--- DATA SHOWN Enclosed Below ---

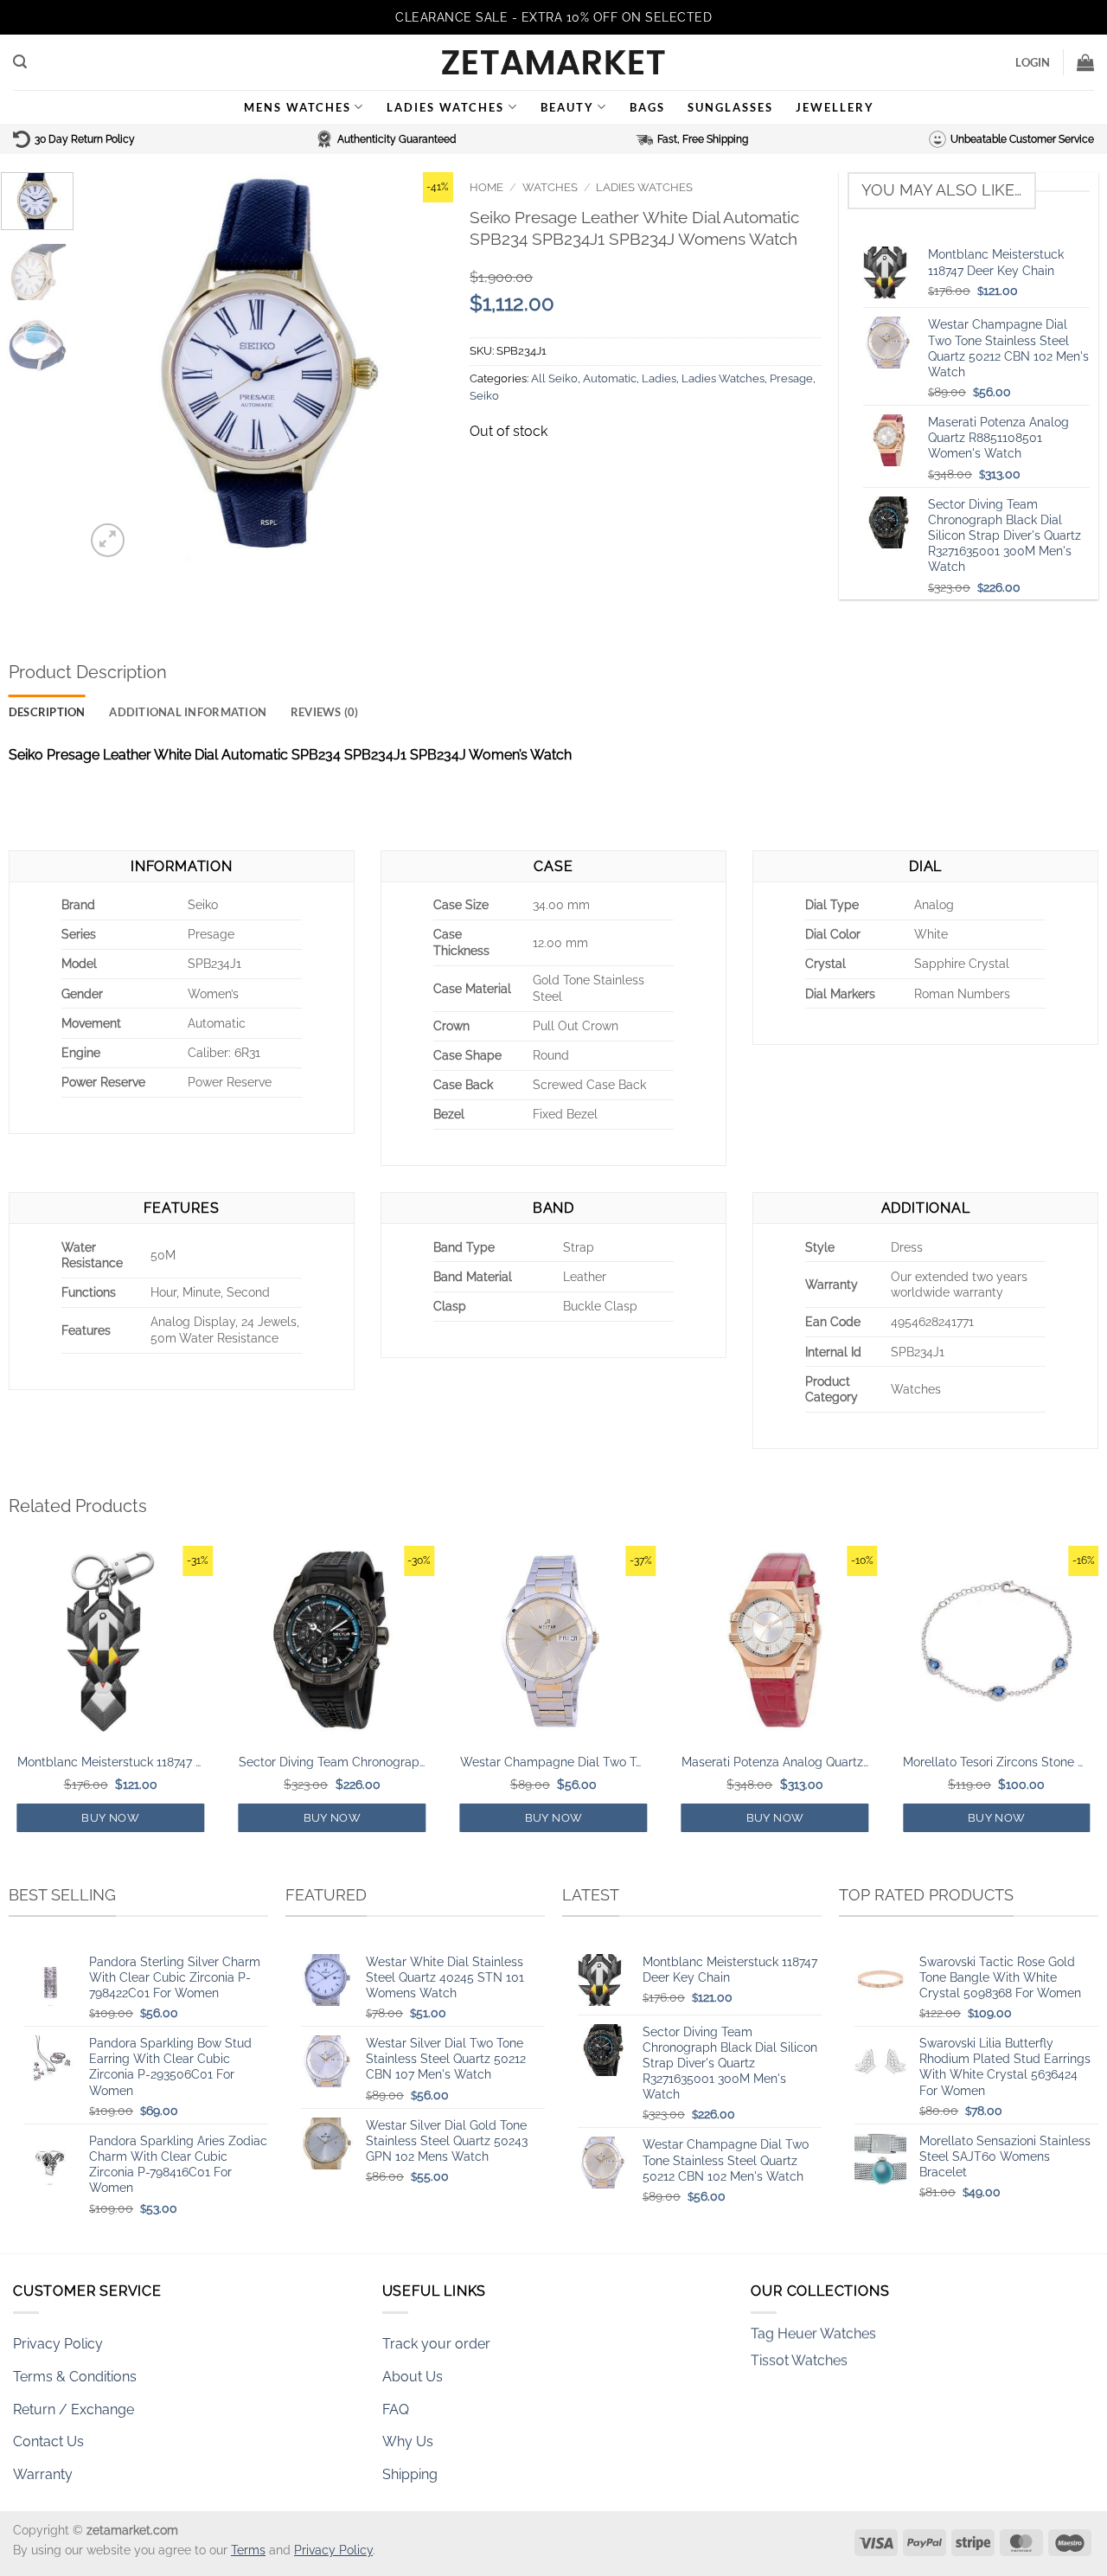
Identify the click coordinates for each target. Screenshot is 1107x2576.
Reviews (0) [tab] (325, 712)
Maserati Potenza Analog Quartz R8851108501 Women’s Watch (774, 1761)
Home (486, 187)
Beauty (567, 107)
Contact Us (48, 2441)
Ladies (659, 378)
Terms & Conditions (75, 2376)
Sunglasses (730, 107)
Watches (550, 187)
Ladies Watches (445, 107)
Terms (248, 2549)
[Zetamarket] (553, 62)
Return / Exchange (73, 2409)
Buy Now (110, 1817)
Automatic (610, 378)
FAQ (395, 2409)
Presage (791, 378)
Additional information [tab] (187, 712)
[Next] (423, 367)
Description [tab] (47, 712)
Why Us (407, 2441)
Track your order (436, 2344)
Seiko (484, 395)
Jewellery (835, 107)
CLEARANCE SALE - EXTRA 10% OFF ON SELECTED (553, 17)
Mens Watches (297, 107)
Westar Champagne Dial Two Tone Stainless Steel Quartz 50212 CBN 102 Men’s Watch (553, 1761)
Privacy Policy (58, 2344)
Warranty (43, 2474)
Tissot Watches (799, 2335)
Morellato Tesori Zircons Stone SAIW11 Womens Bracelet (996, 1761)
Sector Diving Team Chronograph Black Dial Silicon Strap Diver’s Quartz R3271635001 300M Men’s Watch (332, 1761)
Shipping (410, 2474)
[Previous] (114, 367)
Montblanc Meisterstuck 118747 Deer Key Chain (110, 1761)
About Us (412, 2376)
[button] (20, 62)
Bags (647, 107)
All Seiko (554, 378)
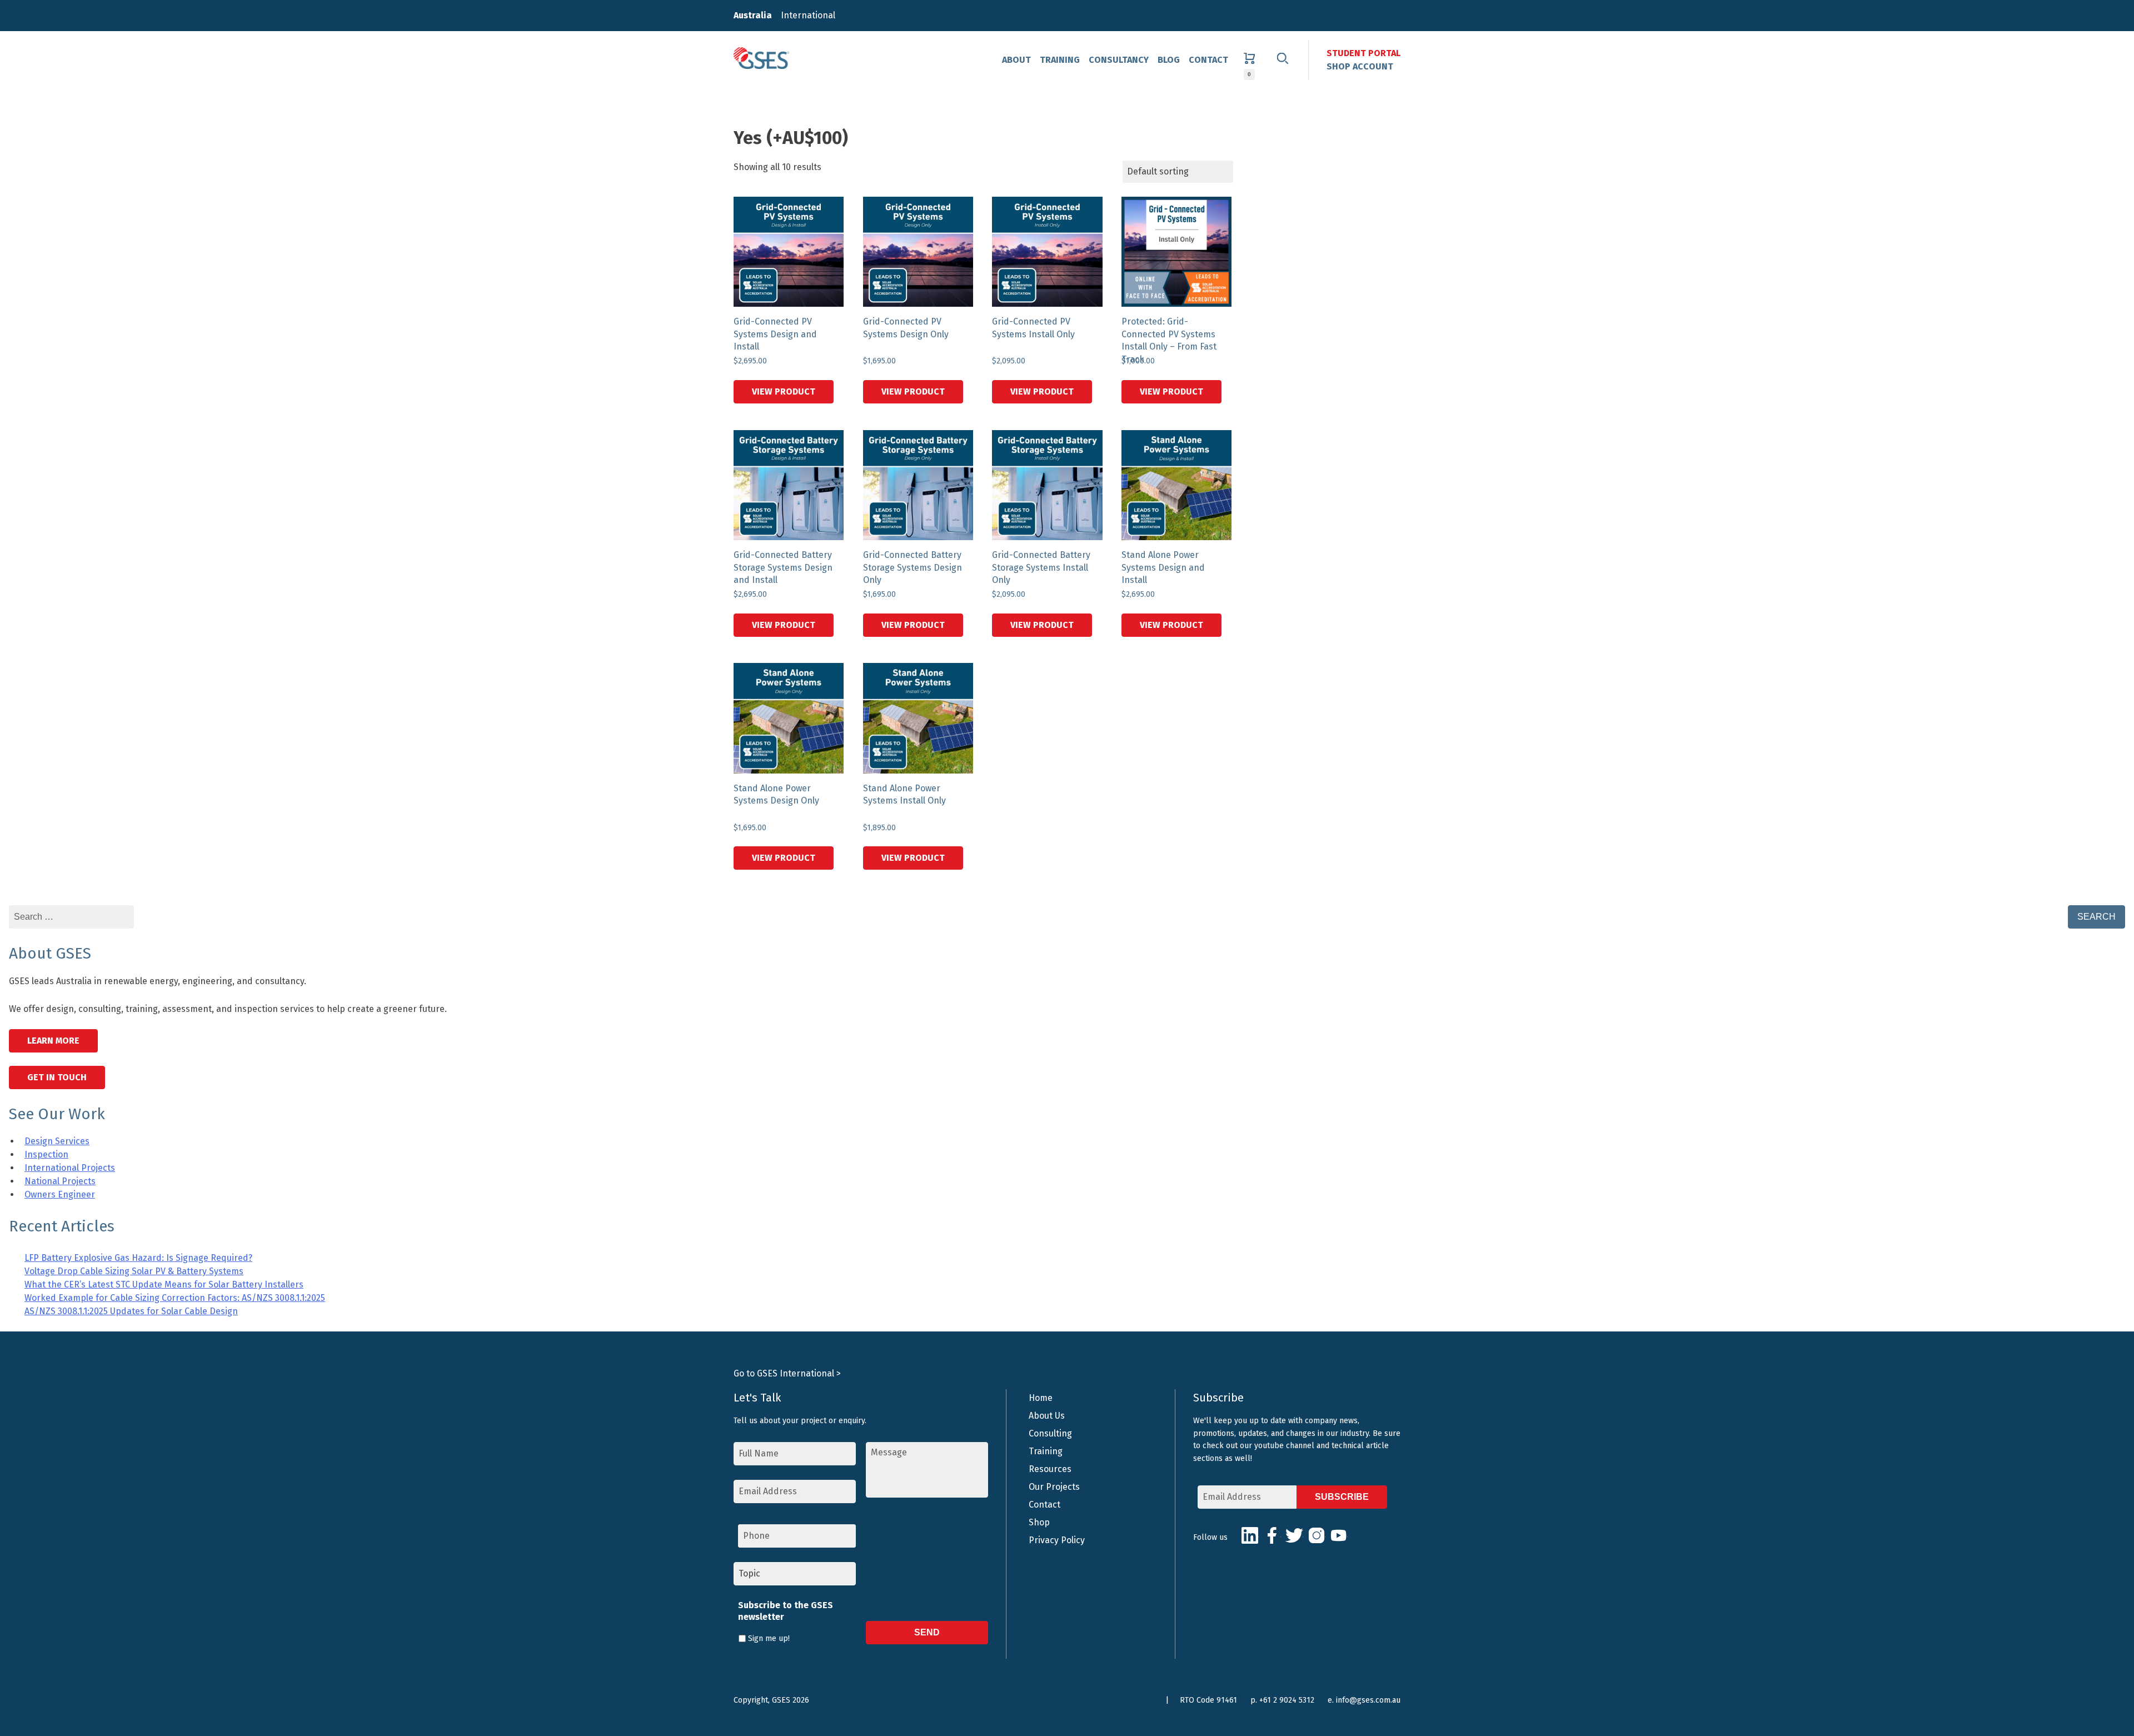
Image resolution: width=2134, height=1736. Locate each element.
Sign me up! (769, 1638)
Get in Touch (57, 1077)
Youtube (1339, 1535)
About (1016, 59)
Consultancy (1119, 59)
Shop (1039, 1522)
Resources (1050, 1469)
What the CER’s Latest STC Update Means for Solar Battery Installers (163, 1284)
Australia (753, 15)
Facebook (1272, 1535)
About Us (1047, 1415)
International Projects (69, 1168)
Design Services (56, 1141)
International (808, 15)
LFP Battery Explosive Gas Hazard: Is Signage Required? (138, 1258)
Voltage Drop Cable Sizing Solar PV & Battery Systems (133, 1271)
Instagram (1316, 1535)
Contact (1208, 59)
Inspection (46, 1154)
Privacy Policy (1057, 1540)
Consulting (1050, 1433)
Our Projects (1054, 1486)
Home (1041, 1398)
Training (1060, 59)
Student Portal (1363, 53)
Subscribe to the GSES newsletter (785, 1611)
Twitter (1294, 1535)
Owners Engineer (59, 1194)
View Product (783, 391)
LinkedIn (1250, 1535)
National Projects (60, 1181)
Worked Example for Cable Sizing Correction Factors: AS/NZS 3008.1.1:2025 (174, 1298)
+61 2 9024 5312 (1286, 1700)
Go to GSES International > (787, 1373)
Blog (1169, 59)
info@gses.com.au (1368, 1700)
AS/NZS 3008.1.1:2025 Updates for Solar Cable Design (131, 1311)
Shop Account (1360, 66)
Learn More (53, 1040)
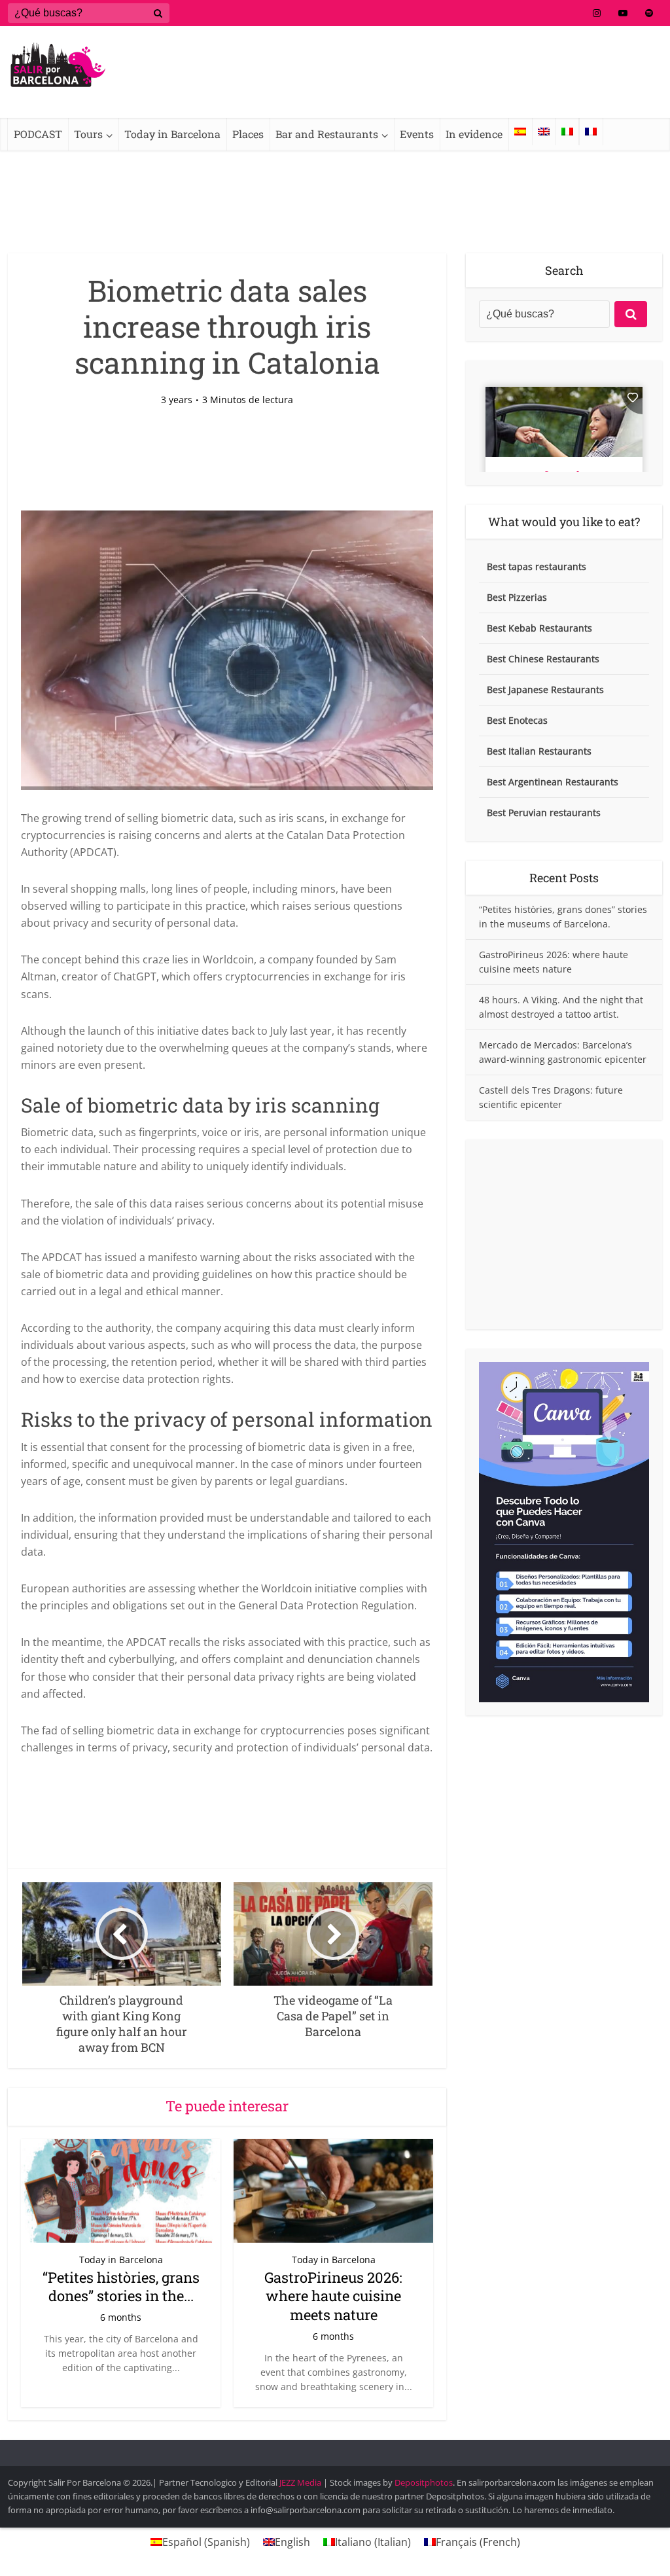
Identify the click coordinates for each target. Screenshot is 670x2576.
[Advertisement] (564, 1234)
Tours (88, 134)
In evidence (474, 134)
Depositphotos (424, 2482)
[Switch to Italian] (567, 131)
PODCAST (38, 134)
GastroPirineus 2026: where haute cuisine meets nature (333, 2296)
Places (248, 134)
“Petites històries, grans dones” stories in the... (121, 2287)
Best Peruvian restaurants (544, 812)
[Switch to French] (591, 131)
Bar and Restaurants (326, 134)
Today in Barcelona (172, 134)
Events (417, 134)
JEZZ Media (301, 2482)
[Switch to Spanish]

--- End of Enclosed DATA SHOWN ---

→ **TASK DESCRIPTION**:
Could you please write out the entries exactly as they are, with every picture left out?

→ **RESULT BELOW**:
Identify the click coordinates for each target. Screenshot is 1107x2576.
Reviews (0) [tab] (325, 712)
Maserati Potenza Analog Quartz R8851108501 Women’s Watch (774, 1761)
Home (486, 187)
Beauty (567, 107)
Contact Us (48, 2441)
Ladies (659, 378)
Terms & Conditions (75, 2376)
Sunglasses (730, 107)
Watches (550, 187)
Ladies Watches (445, 107)
Terms (248, 2549)
[Zetamarket] (553, 62)
Return / Exchange (73, 2409)
Buy Now (110, 1817)
Automatic (610, 378)
FAQ (395, 2409)
Presage (791, 378)
Additional information [tab] (187, 712)
[Next] (423, 367)
Description [tab] (47, 712)
Why Us (407, 2441)
Track your order (436, 2344)
Seiko (484, 395)
Jewellery (835, 107)
CLEARANCE SALE - EXTRA 10% OFF ON SELECTED (553, 17)
Mens Watches (297, 107)
Westar Champagne Dial Two Tone Stainless Steel Quartz 50212 CBN 102 Men’s Watch (553, 1761)
Privacy Policy (58, 2344)
Warranty (43, 2474)
Tissot Watches (799, 2335)
Morellato Tesori Zircons Stone SAIW11 Womens Bracelet (996, 1761)
Sector Diving Team Chronograph Black Dial Silicon Strap Diver’s Quartz R3271635001 300M Men’s Watch (332, 1761)
Shipping (410, 2474)
[Previous] (114, 367)
Montblanc Meisterstuck 118747 Deer Key Chain (110, 1761)
About Us (412, 2376)
[button] (20, 62)
Bags (647, 107)
All Seiko (554, 378)
Image resolution: width=2134, height=1736. Locate each element.
Sign me up! (769, 1638)
Get in Touch (57, 1077)
Youtube (1339, 1535)
About (1016, 59)
Consultancy (1119, 59)
Shop (1039, 1522)
Resources (1050, 1469)
What the CER’s Latest STC Update Means for Solar Battery Installers (163, 1284)
Australia (753, 15)
Facebook (1272, 1535)
About Us (1047, 1415)
International Projects (69, 1168)
Design Services (56, 1141)
International (808, 15)
LFP Battery Explosive Gas Hazard: Is Signage Required? (138, 1258)
Voltage Drop Cable Sizing Solar PV & Battery Systems (133, 1271)
Instagram (1316, 1535)
Contact (1208, 59)
Inspection (46, 1154)
Privacy Policy (1057, 1540)
Consulting (1050, 1433)
Our Projects (1054, 1486)
Home (1041, 1398)
Training (1060, 59)
Student Portal (1363, 53)
Subscribe to the GSES newsletter (785, 1611)
Twitter (1294, 1535)
Owners Engineer (59, 1194)
View Product (783, 391)
LinkedIn (1250, 1535)
National Projects (60, 1181)
Worked Example for Cable Sizing Correction Factors: AS/NZS 3008.1.1:2025 (174, 1298)
+61 2 9024 5312 (1286, 1700)
Go to GSES International > (787, 1373)
Blog (1169, 59)
info@gses.com.au (1368, 1700)
AS/NZS 3008.1.1:2025 Updates for Solar Cable Design (131, 1311)
Shop Account (1360, 66)
Learn More (53, 1040)
Identify the click coordinates for each target. Screenshot is 670x2576.
[Advertisement] (564, 1234)
Tours (88, 134)
In evidence (474, 134)
Depositphotos (424, 2482)
[Switch to Italian] (567, 131)
PODCAST (38, 134)
GastroPirineus 2026: where haute cuisine meets nature (333, 2296)
Places (248, 134)
“Petites històries, grans dones” stories in the... (121, 2287)
Best Peruvian restaurants (544, 812)
[Switch to French] (591, 131)
Bar and Restaurants (326, 134)
Today in Barcelona (172, 134)
Events (417, 134)
JEZZ Media (301, 2482)
[Switch to Spanish]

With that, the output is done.